Book Title: Research Handbook on Biodiversity and Law

Editor(s): Bowman, Michael; Davies, Peter; Goodwin, Edward

Publisher: Edward Elgar Publishing

ISBN (hard cover): 9781781004784

Section: Chapter 3

Section Title: Participatory resource management: a Caribbean case study

Author(s): Mohammed, Nicole

Number of pages: 17

Abstract/Description:

Public participation is a difficult concept to define. Pring and Noe note that while the term is used frequently, ‘it is rarely defined other than by implication’. One of the broadest definitions is that adopted in the 2000 Organisation of American States Inter American Strategy for the Promotion of Public Participation in Decision Making for Sustainable Development. The Strategy defines public participation as ‘all interaction between government and civil society … including the process by which government and civil society open dialogue, establish partnerships, share information and otherwise interact to design, implement and evaluate development policies, projects and programmes’. Public participation provisions began to appear in the planning and environmental regulations of some states during the 1960s and 1970s. Richardson and Razzaque note that in developing countries the trend often manifested itself in the form of greater community involvement in development planning and poverty alleviation projects. On an international level, participation was addressed in 1972 at the Stockholm Conference on the Human Environment. It was also addressed in 1982 by the UN General Assembly in the World Charter for Nature, although it did not become a significant topic in international law until the 1990s and in particular, in 1992, at the Rio Conference on Environment and Development. Principle 10 of the 1992 Rio Declaration emphasises the role of participatory rights at a national level in the achievement of the goal of sustainable development.

-------------------------

__What to produce__
According to the chapter abstract, which principle of the 1992 Rio Declaration emphasizes the role of participatory rights at a national level? Rely only on the chapter abstract above.

__Information shown__
-------------------------

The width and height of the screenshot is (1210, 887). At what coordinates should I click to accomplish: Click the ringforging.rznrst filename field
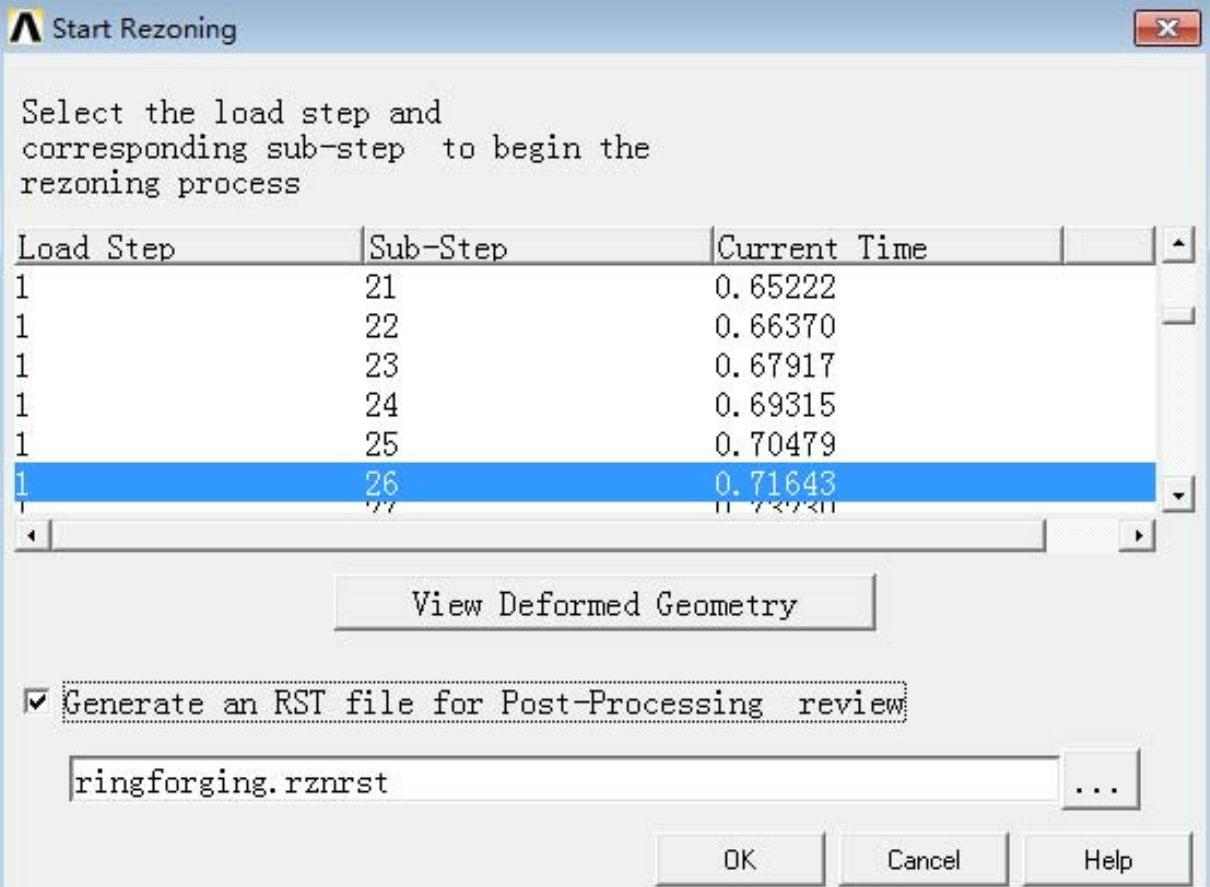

-------------------------

__Exercise solution__
Principle 10